→ Your assignment:
List all lines in the material below that contain "computer".

→ Dataset content:

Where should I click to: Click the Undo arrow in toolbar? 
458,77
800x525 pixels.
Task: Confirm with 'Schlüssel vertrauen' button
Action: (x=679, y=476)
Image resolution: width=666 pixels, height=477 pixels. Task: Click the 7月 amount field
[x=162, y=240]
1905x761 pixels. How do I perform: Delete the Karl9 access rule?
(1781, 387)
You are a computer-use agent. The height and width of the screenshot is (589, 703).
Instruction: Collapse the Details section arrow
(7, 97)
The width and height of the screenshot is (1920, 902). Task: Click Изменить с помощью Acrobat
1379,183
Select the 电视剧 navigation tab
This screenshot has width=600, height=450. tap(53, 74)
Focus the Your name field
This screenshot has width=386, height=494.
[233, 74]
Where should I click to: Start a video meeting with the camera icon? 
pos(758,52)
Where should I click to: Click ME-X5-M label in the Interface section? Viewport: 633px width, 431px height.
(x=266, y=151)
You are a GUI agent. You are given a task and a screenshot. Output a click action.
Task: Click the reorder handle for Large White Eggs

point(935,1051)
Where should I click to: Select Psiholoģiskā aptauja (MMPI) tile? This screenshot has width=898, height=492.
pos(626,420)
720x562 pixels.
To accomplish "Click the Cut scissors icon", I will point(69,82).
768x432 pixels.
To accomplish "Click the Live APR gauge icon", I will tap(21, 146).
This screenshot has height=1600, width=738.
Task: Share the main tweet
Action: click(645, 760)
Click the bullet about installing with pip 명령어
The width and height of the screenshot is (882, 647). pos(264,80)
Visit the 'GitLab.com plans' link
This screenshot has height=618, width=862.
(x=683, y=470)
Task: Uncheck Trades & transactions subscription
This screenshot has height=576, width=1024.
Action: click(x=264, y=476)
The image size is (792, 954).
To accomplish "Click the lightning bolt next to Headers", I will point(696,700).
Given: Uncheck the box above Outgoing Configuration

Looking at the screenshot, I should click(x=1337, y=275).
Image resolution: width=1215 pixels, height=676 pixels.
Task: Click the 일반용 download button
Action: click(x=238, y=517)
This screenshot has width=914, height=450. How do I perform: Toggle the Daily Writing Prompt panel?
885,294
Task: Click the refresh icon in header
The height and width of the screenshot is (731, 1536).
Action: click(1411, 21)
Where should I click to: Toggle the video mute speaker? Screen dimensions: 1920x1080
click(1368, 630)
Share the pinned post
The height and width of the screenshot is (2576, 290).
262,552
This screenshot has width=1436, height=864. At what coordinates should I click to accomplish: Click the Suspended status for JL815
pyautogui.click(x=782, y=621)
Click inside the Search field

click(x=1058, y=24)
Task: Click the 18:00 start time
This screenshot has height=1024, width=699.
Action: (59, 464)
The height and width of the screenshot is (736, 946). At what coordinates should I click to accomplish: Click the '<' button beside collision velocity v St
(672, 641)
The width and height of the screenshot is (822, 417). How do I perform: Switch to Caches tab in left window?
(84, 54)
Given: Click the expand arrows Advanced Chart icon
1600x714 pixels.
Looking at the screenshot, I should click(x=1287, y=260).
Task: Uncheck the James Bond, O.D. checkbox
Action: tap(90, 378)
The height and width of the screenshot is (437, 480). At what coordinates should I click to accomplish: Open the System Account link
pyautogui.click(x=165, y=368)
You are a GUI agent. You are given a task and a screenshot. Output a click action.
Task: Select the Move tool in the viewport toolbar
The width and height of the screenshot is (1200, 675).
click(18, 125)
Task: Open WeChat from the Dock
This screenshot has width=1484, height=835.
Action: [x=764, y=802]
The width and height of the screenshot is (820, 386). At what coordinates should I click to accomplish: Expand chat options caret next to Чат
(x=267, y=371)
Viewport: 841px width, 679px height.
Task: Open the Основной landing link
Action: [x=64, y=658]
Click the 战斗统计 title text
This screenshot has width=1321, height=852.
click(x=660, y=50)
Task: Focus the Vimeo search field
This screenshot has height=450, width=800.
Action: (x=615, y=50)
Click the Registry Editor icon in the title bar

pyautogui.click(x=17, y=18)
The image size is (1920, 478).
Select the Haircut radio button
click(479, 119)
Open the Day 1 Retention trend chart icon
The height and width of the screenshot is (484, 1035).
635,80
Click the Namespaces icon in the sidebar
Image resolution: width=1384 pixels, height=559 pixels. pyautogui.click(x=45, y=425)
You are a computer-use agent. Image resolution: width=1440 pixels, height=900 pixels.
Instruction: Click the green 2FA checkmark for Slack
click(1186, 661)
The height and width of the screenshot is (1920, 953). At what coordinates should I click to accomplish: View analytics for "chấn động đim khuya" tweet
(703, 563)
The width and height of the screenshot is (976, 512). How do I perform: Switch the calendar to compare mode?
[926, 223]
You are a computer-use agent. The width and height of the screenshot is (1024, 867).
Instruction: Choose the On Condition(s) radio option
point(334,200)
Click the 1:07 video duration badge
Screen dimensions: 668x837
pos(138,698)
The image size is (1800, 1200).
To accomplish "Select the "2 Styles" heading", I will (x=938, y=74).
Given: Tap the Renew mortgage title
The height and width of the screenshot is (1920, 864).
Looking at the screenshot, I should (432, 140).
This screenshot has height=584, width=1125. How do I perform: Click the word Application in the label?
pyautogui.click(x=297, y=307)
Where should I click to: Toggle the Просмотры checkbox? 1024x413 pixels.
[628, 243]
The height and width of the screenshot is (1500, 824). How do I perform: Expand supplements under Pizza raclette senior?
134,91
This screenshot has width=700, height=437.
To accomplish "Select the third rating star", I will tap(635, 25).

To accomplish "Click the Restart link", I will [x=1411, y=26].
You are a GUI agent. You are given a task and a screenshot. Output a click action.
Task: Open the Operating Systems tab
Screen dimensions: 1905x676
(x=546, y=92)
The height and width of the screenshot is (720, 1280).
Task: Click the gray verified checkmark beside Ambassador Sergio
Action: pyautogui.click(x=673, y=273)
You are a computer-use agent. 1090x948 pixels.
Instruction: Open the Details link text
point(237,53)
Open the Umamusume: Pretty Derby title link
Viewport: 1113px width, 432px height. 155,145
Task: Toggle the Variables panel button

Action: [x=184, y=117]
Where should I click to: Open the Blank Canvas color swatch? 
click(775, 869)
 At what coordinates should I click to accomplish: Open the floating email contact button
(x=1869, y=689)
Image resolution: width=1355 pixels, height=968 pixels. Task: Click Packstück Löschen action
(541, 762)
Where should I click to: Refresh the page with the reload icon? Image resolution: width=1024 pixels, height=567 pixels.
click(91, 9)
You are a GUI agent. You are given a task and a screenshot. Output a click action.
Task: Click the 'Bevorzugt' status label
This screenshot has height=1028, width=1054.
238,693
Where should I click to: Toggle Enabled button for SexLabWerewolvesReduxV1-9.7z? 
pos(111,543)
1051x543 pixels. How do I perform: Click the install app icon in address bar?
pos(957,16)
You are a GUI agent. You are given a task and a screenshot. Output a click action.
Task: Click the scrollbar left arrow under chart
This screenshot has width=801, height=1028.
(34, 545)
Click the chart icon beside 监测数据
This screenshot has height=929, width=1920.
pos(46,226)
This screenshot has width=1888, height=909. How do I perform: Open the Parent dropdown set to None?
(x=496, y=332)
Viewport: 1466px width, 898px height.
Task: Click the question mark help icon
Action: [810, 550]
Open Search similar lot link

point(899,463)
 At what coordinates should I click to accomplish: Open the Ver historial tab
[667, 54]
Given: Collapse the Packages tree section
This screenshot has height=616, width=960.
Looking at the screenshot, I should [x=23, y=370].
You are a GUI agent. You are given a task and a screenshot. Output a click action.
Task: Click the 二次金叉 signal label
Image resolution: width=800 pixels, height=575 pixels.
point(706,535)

→ Task response:
You are a computer-use agent. The height and width of the screenshot is (589, 703).
You are a computer-use agent. Image resolution: width=1440 pixels, height=900 pixels.
You are a computer-use agent. The width and height of the screenshot is (1024, 867).
You are a computer-use agent. 1090x948 pixels.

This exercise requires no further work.